Problem details – Scan the records for the line containing "Given: Click the 08 minute tick label"; extract it and all later lines, verbatim, through the end, and nothing before it.

(Saved data entries)
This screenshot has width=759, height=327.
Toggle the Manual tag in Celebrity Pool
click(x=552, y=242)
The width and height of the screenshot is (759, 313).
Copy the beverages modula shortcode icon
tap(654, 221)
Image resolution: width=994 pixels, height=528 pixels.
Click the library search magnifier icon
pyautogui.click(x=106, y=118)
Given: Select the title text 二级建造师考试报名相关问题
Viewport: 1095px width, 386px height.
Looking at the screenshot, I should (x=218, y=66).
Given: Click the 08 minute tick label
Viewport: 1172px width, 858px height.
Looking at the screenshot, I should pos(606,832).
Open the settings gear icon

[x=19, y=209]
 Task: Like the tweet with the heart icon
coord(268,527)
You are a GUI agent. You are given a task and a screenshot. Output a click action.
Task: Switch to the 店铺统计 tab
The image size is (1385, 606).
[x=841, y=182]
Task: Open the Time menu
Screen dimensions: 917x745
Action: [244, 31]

Written response –
Given: Click the 08 minute tick label
Viewport: 1172px width, 858px height.
Looking at the screenshot, I should pos(606,832).
Open the settings gear icon

[x=19, y=209]
 Task: Like the tweet with the heart icon
coord(268,527)
You are a GUI agent. You are given a task and a screenshot. Output a click action.
Task: Switch to the 店铺统计 tab
The image size is (1385, 606).
[x=841, y=182]
Task: Open the Time menu
Screen dimensions: 917x745
Action: [244, 31]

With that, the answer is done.